= MaxMyInterest =

Financial technology service and software platform

MaxMyInterest (Max) is a financial technology (FinTech) service operated by Six Trees Capital LLC. Max is a software platform that allocates individuals' cash among their own bank accounts so that they earn the most interest possible while staying within the limits for FDIC government-deposit insurance. The service works for both individuals and their financial advisors. Headquartered in New York City, Six Trees was founded by former Citigroup investment banker Gary E. Zimmerman in 2013.

== Milestones ==

The Max service launched in April 2014.

In the spring of 2015, Max participated in the FinTech Innovation Lab, an accelerator program run by the Partnership Fund for New York City and Accenture, and presented at the Lab's Demo Day in June.

In October 2015, Max began offering services to businesses that want to earn more on FDIC-insured cash, through a partnership with The American Deposit Management Co. of Delafield, Wisc.
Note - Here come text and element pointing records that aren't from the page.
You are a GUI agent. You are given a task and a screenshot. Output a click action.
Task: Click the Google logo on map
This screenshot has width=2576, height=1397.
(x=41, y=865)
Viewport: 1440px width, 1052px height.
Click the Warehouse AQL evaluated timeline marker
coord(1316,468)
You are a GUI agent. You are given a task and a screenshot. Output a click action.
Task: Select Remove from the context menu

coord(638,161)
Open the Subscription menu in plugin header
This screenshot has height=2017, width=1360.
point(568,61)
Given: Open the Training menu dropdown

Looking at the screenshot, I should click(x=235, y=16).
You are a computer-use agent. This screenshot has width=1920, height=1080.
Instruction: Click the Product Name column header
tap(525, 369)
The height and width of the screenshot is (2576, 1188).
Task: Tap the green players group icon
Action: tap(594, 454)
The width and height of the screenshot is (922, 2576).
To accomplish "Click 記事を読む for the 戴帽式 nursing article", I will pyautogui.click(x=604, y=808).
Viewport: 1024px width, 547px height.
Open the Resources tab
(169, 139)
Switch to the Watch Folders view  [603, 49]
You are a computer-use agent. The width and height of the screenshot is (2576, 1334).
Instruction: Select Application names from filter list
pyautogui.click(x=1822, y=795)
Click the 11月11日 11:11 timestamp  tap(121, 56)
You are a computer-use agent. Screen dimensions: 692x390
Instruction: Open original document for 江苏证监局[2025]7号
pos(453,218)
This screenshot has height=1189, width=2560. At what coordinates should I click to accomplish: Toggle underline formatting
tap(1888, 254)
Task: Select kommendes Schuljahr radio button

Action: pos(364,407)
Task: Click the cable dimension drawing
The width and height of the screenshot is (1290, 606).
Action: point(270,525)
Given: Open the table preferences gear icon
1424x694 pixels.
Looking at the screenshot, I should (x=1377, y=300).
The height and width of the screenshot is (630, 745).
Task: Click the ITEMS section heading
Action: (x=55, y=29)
Max won a UBS Future of Finance Acceleration Award in December 2015.

The Max Advisor Dashboard, which allows financial advisors to oversee their clients' Max accounts on their behalf, launched in January 2016.

In July 2018, Max was added as a cash option for clients by Dynasty Financial Partners.

In November 2018, Max and Radius Bank launched a 60-second account-opening process.

In January 2019, the yield on the platform reached 2.46%.

In September 2019, Max and Radius Bank partnered together to launch Max Checking, a no fee, no minimum balance checking product which features 1% APY and free ATM access worldwide.